Exercise inputs Block Start

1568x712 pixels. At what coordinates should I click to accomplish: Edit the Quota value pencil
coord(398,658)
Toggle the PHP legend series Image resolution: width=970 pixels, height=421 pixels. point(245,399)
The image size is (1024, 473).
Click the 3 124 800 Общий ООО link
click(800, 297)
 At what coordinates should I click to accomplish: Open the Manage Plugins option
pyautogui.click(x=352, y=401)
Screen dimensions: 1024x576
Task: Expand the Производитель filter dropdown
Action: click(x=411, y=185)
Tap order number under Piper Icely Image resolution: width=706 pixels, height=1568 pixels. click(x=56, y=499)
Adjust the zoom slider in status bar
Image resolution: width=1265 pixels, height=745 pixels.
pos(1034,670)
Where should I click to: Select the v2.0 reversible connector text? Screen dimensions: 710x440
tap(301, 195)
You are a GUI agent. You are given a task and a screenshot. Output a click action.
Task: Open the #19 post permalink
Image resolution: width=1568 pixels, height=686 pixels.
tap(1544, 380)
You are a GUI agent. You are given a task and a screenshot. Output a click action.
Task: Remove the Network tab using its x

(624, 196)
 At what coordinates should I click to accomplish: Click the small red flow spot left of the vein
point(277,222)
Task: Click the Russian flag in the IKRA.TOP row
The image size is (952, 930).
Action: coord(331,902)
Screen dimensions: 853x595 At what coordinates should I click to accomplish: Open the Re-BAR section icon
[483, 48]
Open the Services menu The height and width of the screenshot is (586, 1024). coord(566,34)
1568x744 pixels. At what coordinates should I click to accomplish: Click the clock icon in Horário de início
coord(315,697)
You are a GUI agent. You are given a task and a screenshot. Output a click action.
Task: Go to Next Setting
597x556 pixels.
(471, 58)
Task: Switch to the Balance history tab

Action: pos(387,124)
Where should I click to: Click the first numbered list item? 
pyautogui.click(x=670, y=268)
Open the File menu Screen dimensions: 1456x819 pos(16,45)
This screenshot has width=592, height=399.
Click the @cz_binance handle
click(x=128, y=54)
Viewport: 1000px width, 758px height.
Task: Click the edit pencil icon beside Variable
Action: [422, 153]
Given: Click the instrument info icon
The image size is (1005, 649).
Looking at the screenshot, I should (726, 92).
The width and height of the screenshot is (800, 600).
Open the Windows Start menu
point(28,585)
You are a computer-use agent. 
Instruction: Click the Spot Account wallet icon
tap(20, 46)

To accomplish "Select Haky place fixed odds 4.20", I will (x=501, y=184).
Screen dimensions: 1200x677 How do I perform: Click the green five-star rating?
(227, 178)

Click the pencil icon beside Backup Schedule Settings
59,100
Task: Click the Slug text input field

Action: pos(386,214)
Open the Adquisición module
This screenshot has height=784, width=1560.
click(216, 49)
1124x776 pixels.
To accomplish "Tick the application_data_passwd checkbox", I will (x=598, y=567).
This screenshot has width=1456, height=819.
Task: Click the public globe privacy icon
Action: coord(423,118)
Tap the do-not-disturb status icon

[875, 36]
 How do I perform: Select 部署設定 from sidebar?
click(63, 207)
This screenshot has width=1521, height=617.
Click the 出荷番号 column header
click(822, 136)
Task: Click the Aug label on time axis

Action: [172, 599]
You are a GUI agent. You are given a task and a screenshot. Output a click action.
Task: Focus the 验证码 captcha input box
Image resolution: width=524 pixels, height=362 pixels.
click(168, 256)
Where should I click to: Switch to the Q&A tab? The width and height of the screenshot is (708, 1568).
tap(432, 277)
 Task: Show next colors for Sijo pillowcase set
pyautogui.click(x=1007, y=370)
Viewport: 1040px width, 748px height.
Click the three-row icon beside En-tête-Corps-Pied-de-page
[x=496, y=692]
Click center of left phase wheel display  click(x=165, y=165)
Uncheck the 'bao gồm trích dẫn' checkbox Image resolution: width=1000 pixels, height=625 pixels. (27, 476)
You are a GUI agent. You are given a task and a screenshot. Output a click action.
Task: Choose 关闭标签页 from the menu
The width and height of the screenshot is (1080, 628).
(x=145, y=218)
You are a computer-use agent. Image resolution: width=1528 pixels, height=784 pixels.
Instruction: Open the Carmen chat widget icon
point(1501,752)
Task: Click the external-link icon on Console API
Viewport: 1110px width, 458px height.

Exercise inputs Block End

When you output the entries, keep every word exactly as it stands.

1568x712 pixels. At what coordinates should I click to accomplish: Edit the Quota value pencil
coord(398,658)
Toggle the PHP legend series Image resolution: width=970 pixels, height=421 pixels. point(245,399)
The image size is (1024, 473).
Click the 3 124 800 Общий ООО link
click(800, 297)
 At what coordinates should I click to accomplish: Open the Manage Plugins option
pyautogui.click(x=352, y=401)
Screen dimensions: 1024x576
Task: Expand the Производитель filter dropdown
Action: click(x=411, y=185)
Tap order number under Piper Icely Image resolution: width=706 pixels, height=1568 pixels. click(x=56, y=499)
Adjust the zoom slider in status bar
Image resolution: width=1265 pixels, height=745 pixels.
pos(1034,670)
Where should I click to: Select the v2.0 reversible connector text? Screen dimensions: 710x440
tap(301, 195)
You are a GUI agent. You are given a task and a screenshot. Output a click action.
Task: Open the #19 post permalink
Image resolution: width=1568 pixels, height=686 pixels.
tap(1544, 380)
You are a GUI agent. You are given a task and a screenshot. Output a click action.
Task: Remove the Network tab using its x

(624, 196)
 At what coordinates should I click to accomplish: Click the small red flow spot left of the vein
point(277,222)
Task: Click the Russian flag in the IKRA.TOP row
The image size is (952, 930).
Action: coord(331,902)
Screen dimensions: 853x595 At what coordinates should I click to accomplish: Open the Re-BAR section icon
[483, 48]
Open the Services menu The height and width of the screenshot is (586, 1024). coord(566,34)
1568x744 pixels. At what coordinates should I click to accomplish: Click the clock icon in Horário de início
coord(315,697)
You are a GUI agent. You are given a task and a screenshot. Output a click action.
Task: Go to Next Setting
597x556 pixels.
(471, 58)
Task: Switch to the Balance history tab

Action: pos(387,124)
Where should I click to: Click the first numbered list item? 
pyautogui.click(x=670, y=268)
Open the File menu Screen dimensions: 1456x819 pos(16,45)
This screenshot has width=592, height=399.
Click the @cz_binance handle
click(x=128, y=54)
Viewport: 1000px width, 758px height.
Task: Click the edit pencil icon beside Variable
Action: [422, 153]
Given: Click the instrument info icon
The image size is (1005, 649).
Looking at the screenshot, I should (726, 92).
The width and height of the screenshot is (800, 600).
Open the Windows Start menu
point(28,585)
You are a computer-use agent. 
Instruction: Click the Spot Account wallet icon
tap(20, 46)

To accomplish "Select Haky place fixed odds 4.20", I will (x=501, y=184).
Screen dimensions: 1200x677 How do I perform: Click the green five-star rating?
(227, 178)

Click the pencil icon beside Backup Schedule Settings
59,100
Task: Click the Slug text input field

Action: pos(386,214)
Open the Adquisición module
This screenshot has height=784, width=1560.
click(216, 49)
1124x776 pixels.
To accomplish "Tick the application_data_passwd checkbox", I will (x=598, y=567).
This screenshot has width=1456, height=819.
Task: Click the public globe privacy icon
Action: coord(423,118)
Tap the do-not-disturb status icon

[875, 36]
 How do I perform: Select 部署設定 from sidebar?
click(63, 207)
This screenshot has width=1521, height=617.
Click the 出荷番号 column header
click(822, 136)
Task: Click the Aug label on time axis

Action: [172, 599]
You are a GUI agent. You are given a task and a screenshot. Output a click action.
Task: Focus the 验证码 captcha input box
Image resolution: width=524 pixels, height=362 pixels.
click(168, 256)
Where should I click to: Switch to the Q&A tab? The width and height of the screenshot is (708, 1568).
tap(432, 277)
 Task: Show next colors for Sijo pillowcase set
pyautogui.click(x=1007, y=370)
Viewport: 1040px width, 748px height.
Click the three-row icon beside En-tête-Corps-Pied-de-page
[x=496, y=692]
Click center of left phase wheel display  click(x=165, y=165)
Uncheck the 'bao gồm trích dẫn' checkbox Image resolution: width=1000 pixels, height=625 pixels. (27, 476)
You are a GUI agent. You are given a task and a screenshot. Output a click action.
Task: Choose 关闭标签页 from the menu
The width and height of the screenshot is (1080, 628).
(x=145, y=218)
You are a computer-use agent. Image resolution: width=1528 pixels, height=784 pixels.
Instruction: Open the Carmen chat widget icon
point(1501,752)
Task: Click the external-link icon on Console API
Viewport: 1110px width, 458px height.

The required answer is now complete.